### ACTION ITEM
Could every line below be transcribed exactly, with the pictures dropped?

### RECORDS SHOWN

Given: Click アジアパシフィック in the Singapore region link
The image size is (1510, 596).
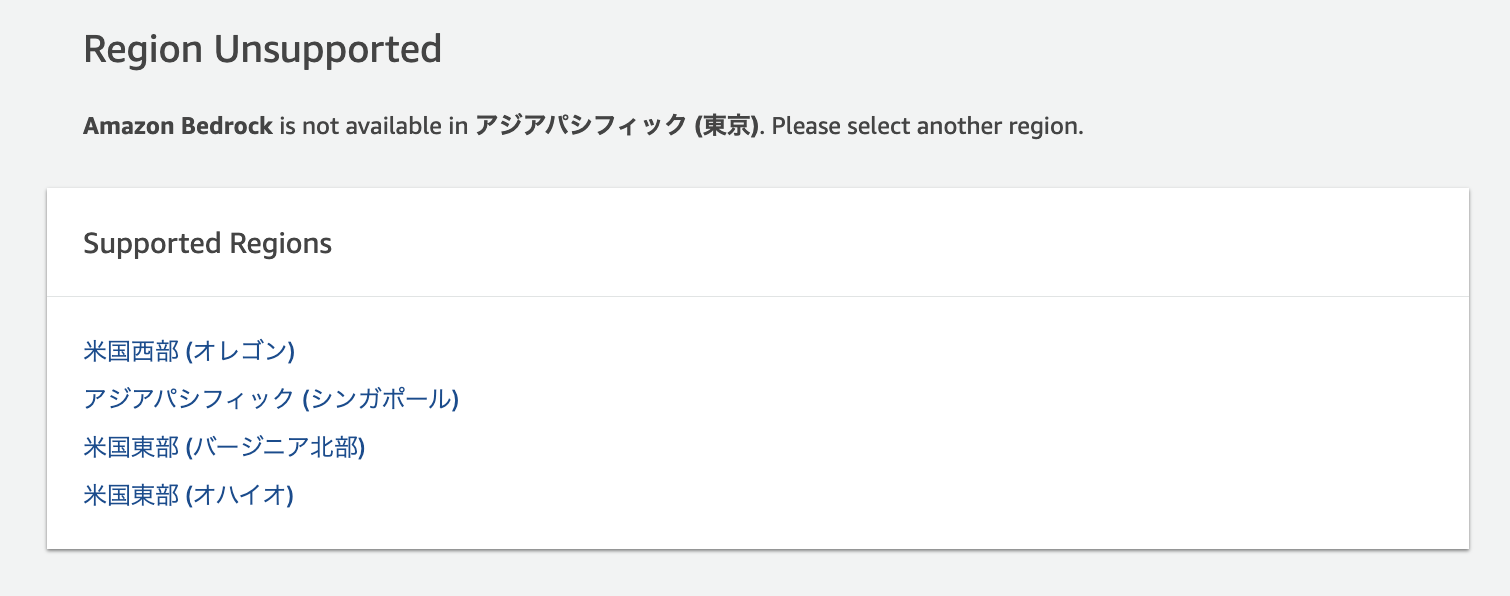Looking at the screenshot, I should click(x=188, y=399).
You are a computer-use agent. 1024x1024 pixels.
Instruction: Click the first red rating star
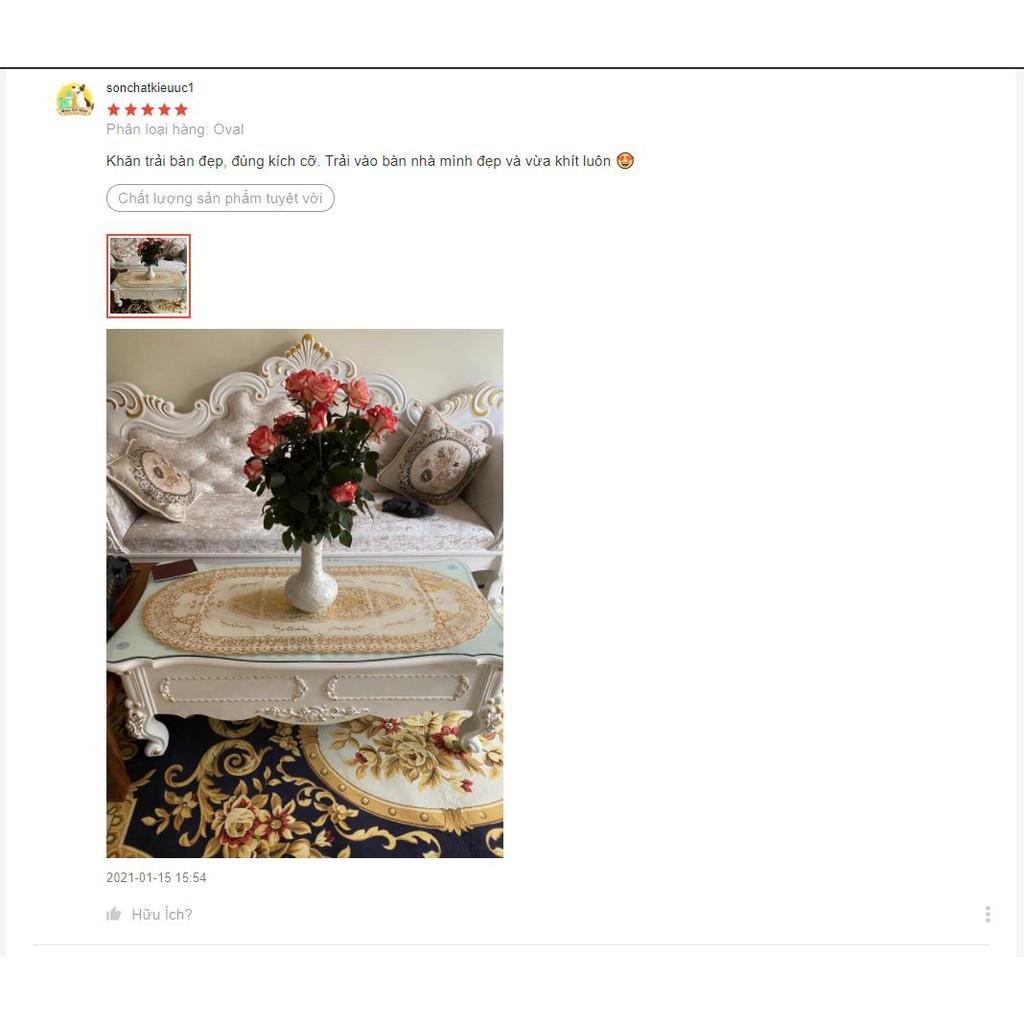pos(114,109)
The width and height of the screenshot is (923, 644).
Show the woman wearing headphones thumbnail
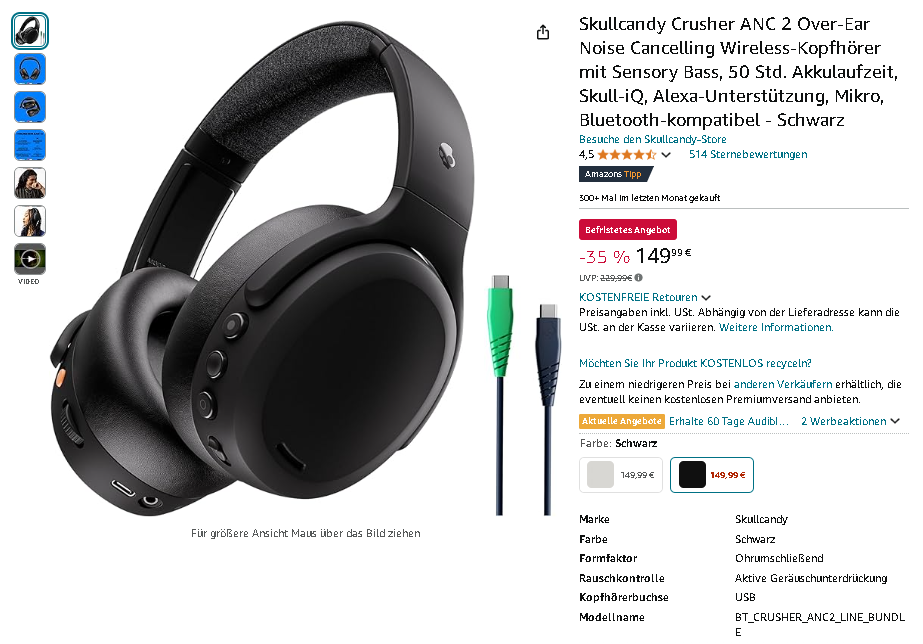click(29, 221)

### WRITTEN ANSWER
Given: Click アジアパシフィック in the Singapore region link
The image size is (1510, 596).
Looking at the screenshot, I should click(x=188, y=399).
You are a computer-use agent. 1024x1024 pixels.
Instruction: Click the first red rating star
pos(114,109)
The width and height of the screenshot is (923, 644).
Show the woman wearing headphones thumbnail
click(29, 221)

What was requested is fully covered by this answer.